─── EXERCISE DATA ───

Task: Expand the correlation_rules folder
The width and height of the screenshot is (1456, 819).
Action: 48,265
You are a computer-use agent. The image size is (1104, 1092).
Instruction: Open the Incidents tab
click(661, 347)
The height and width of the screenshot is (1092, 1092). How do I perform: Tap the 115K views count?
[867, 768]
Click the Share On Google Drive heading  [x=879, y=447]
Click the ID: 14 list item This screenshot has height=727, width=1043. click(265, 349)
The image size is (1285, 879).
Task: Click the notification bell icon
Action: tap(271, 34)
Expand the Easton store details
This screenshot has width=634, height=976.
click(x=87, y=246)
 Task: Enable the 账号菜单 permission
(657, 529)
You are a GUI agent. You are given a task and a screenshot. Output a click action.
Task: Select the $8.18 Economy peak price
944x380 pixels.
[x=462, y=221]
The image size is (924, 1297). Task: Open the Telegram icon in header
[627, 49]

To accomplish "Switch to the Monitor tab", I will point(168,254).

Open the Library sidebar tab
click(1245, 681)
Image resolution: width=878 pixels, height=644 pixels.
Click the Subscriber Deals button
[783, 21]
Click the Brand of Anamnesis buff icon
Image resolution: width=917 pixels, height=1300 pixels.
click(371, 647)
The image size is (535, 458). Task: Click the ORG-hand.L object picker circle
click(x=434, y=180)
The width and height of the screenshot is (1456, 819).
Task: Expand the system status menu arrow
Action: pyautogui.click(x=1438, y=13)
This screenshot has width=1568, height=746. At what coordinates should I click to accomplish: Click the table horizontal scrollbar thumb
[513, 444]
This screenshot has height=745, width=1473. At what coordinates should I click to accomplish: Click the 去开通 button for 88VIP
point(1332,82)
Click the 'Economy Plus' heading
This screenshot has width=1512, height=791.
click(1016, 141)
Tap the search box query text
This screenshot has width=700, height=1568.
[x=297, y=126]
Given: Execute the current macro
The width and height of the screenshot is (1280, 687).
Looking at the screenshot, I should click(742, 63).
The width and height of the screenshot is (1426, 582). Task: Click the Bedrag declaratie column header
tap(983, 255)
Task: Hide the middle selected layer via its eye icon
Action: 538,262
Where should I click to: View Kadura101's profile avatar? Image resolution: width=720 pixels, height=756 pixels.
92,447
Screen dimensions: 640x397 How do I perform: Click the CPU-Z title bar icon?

───

**TASK INSTRUCTIONS:** Reproduce the entries above exactly, every line included.

**TASK RESULT:**
Task: Expand the correlation_rules folder
The width and height of the screenshot is (1456, 819).
Action: 48,265
You are a computer-use agent. The image size is (1104, 1092).
Instruction: Open the Incidents tab
click(661, 347)
The height and width of the screenshot is (1092, 1092). How do I perform: Tap the 115K views count?
[867, 768]
Click the Share On Google Drive heading  [x=879, y=447]
Click the ID: 14 list item This screenshot has height=727, width=1043. click(265, 349)
The image size is (1285, 879).
Task: Click the notification bell icon
Action: tap(271, 34)
Expand the Easton store details
This screenshot has width=634, height=976.
click(x=87, y=246)
 Task: Enable the 账号菜单 permission
(657, 529)
You are a GUI agent. You are given a task and a screenshot. Output a click action.
Task: Select the $8.18 Economy peak price
944x380 pixels.
[x=462, y=221]
The image size is (924, 1297). Task: Open the Telegram icon in header
[627, 49]

To accomplish "Switch to the Monitor tab", I will point(168,254).

Open the Library sidebar tab
click(1245, 681)
Image resolution: width=878 pixels, height=644 pixels.
Click the Subscriber Deals button
[783, 21]
Click the Brand of Anamnesis buff icon
Image resolution: width=917 pixels, height=1300 pixels.
click(371, 647)
The image size is (535, 458). Task: Click the ORG-hand.L object picker circle
click(x=434, y=180)
The width and height of the screenshot is (1456, 819).
Task: Expand the system status menu arrow
Action: pyautogui.click(x=1438, y=13)
This screenshot has width=1568, height=746. At what coordinates should I click to accomplish: Click the table horizontal scrollbar thumb
[513, 444]
This screenshot has height=745, width=1473. At what coordinates should I click to accomplish: Click the 去开通 button for 88VIP
point(1332,82)
Click the 'Economy Plus' heading
This screenshot has width=1512, height=791.
click(1016, 141)
Tap the search box query text
This screenshot has width=700, height=1568.
[x=297, y=126]
Given: Execute the current macro
The width and height of the screenshot is (1280, 687).
Looking at the screenshot, I should click(742, 63).
The width and height of the screenshot is (1426, 582). Task: Click the Bedrag declaratie column header
tap(983, 255)
Task: Hide the middle selected layer via its eye icon
Action: 538,262
Where should I click to: View Kadura101's profile avatar? Image resolution: width=720 pixels, height=756 pixels.
92,447
Screen dimensions: 640x397 How do I perform: Click the CPU-Z title bar icon?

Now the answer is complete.